Although I have known Sarah for some time, this was the first time I had really listened and appreciated her talents as a jazz singer.
Sarah sings the Blues…. could easily have been the title of this show, featuring our very own Sarah Collyer. A quiet Thursday night with a small audience perhaps contributed, if anything, to the beautifully laid-back and well thought out performance that Sarah had prepared. There is something profoundly Blue about Sarah’s style, and while her delivery does not have the heart-rending blues feel of many American jazz singers, her gentle but persuasive voice gets you into the mood just the same. Her smooth and never-frantic style suits the tenor of her own self-penned songs to a tee.

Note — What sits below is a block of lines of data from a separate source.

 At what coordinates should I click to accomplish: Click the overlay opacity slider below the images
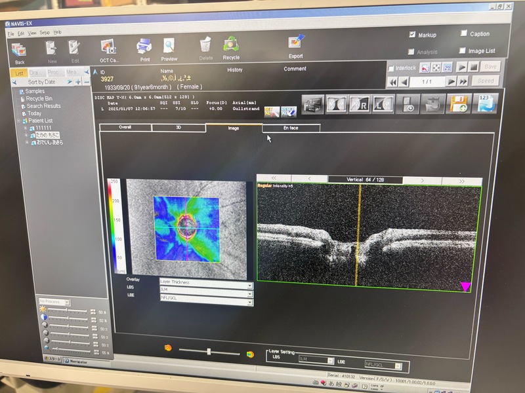click(209, 352)
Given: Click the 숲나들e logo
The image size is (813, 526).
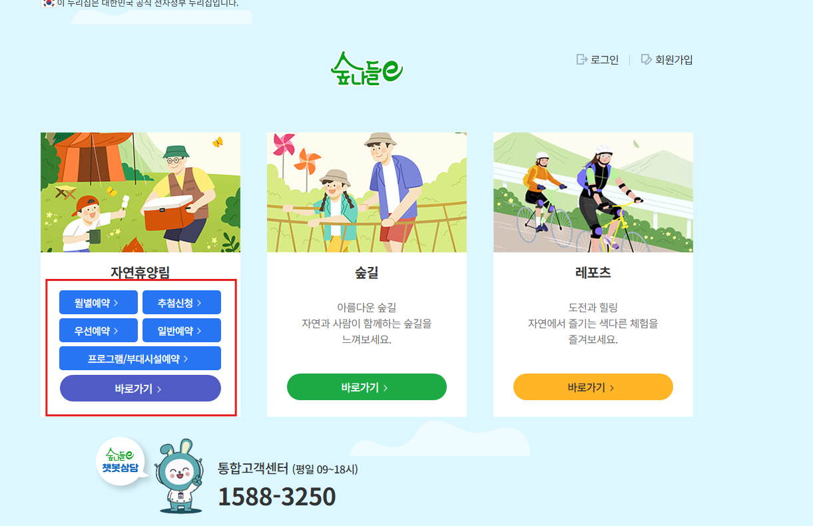Looking at the screenshot, I should point(367,69).
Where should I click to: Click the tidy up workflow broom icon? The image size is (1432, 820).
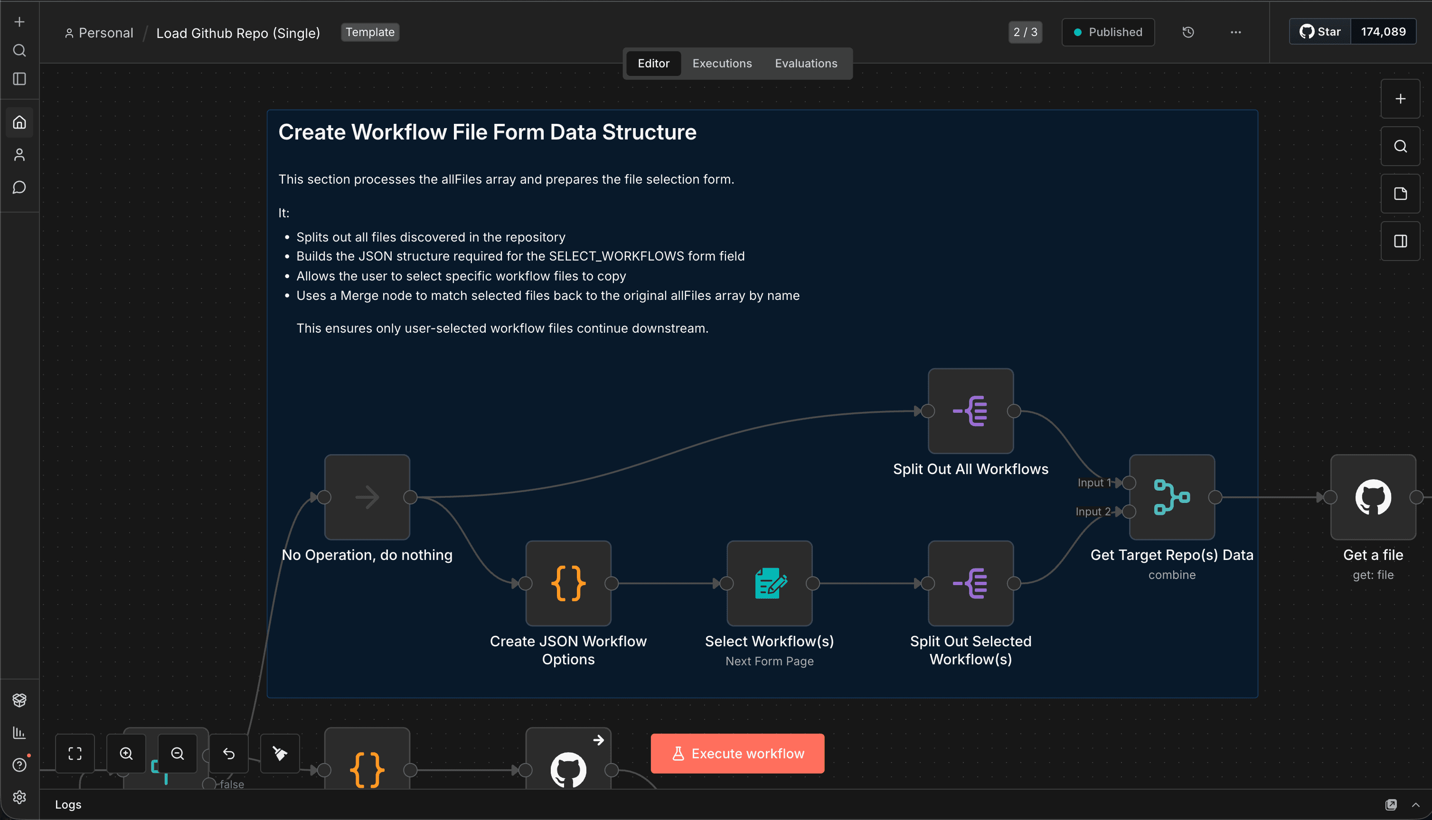(x=280, y=754)
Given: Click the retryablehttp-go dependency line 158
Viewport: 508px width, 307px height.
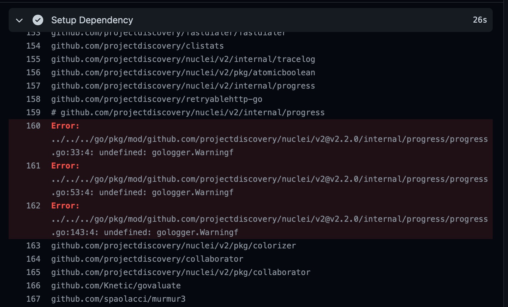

When you are not caught up in the emotion of a song, you have the chance to absorb the lyrics and, believe me, Sarah’s lyrics are up there with the best. Sarah performs her own songs so well that hearing her announce a standard comes as a little bit of a surprise. While her renditions of Beautiful Love, In the Wee Small Hours, Valerie and Reckless were well appreciated, I’m sure she could draw the same appreciation from the audience if her whole program were originals.
The Achilles heel of any vocalist is the quality and sensitivity of their backing, which can easily make or break the performance. Peta Wilson on piano, Dave Galea on bass and Trent Bryson-Dean on drums, provided the right amount of sensitivity and panache to complement Sarah’s engaging performance and, if any embellishment was required, then Forbes Scotney on trumpet was there to provide it in good measure.
Jazz, and the Arts in general, is not about how it appears or how it sounds, but how it makes you feel……….thank you Sarah – you made me feel good!